When "showing" occurs in a line of the material, copy that line.

-------

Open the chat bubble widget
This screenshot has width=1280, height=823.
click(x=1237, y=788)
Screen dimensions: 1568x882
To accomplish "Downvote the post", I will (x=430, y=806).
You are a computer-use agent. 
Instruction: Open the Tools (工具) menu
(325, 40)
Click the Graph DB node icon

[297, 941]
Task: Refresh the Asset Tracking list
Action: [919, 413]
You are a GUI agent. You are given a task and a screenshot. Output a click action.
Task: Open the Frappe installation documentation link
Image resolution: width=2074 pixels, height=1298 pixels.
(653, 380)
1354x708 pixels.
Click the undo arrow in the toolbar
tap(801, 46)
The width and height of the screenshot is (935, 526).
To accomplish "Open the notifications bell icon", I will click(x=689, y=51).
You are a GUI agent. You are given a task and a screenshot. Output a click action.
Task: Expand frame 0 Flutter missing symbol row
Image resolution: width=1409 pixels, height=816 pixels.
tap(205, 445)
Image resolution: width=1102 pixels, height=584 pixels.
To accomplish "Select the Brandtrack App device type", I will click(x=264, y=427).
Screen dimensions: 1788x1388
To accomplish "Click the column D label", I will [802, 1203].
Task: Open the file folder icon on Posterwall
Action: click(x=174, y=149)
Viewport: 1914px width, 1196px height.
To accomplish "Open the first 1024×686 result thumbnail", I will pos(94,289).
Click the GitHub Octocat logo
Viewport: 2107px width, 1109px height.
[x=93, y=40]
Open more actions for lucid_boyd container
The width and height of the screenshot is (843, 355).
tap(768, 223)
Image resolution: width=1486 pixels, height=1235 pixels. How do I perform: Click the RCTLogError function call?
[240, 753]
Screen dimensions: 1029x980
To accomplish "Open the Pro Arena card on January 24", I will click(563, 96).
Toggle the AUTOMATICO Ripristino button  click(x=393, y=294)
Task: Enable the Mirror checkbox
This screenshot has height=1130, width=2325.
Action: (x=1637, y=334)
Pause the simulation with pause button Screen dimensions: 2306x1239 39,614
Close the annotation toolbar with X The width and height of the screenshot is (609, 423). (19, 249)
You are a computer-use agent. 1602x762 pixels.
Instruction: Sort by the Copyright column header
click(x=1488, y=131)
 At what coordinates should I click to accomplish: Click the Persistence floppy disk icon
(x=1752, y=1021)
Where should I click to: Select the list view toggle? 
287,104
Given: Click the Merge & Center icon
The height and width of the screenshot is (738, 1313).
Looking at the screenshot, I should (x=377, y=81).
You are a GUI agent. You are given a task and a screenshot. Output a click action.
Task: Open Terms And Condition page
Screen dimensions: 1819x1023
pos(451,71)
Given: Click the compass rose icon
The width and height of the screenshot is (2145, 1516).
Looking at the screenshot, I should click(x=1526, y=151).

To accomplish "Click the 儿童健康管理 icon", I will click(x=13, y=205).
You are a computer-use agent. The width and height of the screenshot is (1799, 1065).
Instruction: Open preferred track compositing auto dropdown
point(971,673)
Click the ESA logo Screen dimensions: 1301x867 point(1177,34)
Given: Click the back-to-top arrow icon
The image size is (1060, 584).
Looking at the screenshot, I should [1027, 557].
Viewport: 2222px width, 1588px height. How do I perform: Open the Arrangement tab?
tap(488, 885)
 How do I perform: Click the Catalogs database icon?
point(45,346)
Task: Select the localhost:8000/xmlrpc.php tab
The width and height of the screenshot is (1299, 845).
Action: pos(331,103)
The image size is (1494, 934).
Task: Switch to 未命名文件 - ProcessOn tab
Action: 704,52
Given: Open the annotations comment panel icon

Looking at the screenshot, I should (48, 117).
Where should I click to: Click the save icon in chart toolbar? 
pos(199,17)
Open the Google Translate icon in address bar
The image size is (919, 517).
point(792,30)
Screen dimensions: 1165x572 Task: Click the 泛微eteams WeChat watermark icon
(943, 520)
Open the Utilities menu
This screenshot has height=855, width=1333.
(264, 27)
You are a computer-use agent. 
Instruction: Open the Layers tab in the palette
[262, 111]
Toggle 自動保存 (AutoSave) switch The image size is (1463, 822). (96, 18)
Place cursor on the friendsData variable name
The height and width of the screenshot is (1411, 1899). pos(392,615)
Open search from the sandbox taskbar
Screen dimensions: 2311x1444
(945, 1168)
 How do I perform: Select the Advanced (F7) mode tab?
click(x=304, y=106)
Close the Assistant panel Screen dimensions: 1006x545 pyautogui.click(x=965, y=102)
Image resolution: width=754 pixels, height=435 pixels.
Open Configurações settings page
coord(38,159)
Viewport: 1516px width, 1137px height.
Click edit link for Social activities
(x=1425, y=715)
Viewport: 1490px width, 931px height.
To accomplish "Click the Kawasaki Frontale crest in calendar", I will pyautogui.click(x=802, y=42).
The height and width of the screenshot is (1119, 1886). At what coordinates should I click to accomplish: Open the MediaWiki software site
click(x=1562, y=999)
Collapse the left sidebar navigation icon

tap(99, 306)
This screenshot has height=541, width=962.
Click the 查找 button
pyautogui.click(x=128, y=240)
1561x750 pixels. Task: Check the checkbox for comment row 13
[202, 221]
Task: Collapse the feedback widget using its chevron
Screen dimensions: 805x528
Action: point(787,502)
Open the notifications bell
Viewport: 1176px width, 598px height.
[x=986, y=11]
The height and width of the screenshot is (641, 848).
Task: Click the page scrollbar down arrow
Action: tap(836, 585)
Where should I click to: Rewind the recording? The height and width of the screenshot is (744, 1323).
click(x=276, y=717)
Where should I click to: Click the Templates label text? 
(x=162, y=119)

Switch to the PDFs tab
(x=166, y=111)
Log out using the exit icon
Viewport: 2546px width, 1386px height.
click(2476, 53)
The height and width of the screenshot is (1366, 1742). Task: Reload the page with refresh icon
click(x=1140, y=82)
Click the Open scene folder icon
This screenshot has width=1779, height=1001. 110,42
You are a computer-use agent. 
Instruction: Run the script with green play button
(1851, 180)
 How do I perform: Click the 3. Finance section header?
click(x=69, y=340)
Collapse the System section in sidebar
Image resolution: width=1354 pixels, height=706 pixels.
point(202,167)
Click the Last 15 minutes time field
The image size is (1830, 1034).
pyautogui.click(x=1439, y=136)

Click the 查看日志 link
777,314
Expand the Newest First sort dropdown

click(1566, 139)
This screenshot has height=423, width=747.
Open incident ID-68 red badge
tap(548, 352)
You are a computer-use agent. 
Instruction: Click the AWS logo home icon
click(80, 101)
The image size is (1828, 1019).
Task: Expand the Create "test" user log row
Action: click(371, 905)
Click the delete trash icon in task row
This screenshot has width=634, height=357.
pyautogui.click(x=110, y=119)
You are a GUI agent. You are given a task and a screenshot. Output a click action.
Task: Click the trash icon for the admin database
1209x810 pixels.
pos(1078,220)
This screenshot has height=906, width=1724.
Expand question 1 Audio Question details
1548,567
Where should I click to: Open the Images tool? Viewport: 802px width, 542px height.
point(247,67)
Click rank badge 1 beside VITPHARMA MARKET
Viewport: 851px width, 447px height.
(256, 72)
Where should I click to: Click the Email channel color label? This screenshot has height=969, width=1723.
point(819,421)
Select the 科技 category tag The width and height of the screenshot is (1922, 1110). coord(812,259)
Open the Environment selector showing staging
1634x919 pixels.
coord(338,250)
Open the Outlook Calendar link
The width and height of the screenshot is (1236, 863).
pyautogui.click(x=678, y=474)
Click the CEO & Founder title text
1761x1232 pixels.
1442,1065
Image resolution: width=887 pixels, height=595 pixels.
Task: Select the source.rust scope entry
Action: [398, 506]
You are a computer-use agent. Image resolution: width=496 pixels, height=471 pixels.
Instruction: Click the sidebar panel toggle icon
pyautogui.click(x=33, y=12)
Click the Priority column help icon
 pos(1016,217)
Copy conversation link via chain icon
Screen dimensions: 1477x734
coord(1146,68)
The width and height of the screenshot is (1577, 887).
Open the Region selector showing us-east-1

-------

◆ **Response**:
Open the Environment selector showing staging
Open the Region selector showing us-east-1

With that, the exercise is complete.